Work instruction: Restate the lines exactly, starting at the line that contains "Select the Russian flag language icon" and finishing with the final line of the records.

Stored data entries

▼▼▼

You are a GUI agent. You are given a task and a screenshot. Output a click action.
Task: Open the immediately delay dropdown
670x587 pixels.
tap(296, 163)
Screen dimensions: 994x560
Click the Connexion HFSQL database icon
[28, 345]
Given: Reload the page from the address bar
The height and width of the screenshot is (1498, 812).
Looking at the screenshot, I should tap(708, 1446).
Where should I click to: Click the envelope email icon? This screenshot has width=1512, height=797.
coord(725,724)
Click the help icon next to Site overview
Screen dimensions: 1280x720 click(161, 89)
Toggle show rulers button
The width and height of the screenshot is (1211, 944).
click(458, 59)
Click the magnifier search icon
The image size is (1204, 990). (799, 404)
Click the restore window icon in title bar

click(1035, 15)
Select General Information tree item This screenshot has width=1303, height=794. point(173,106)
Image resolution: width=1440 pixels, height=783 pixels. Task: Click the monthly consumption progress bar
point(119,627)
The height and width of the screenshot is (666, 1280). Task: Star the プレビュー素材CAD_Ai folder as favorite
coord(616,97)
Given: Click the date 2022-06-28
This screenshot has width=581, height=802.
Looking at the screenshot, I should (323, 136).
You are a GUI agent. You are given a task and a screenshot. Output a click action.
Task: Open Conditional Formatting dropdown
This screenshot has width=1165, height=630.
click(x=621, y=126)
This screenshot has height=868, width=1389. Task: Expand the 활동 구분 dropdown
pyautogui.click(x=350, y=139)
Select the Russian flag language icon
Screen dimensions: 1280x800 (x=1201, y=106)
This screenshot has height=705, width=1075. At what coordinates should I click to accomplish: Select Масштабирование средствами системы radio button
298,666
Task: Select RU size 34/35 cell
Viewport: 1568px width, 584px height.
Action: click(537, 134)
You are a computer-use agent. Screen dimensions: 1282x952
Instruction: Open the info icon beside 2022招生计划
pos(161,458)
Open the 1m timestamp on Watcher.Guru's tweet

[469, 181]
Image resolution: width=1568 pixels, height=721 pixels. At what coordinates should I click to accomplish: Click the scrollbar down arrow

▲▲▲

Response area:
Select the Russian flag language icon
Screen dimensions: 1280x800 (x=1201, y=106)
This screenshot has height=705, width=1075. At what coordinates should I click to accomplish: Select Масштабирование средствами системы radio button
298,666
Task: Select RU size 34/35 cell
Viewport: 1568px width, 584px height.
Action: click(537, 134)
You are a computer-use agent. Screen dimensions: 1282x952
Instruction: Open the info icon beside 2022招生计划
pos(161,458)
Open the 1m timestamp on Watcher.Guru's tweet

[469, 181]
Image resolution: width=1568 pixels, height=721 pixels. At what coordinates should I click to accomplish: Click the scrollbar down arrow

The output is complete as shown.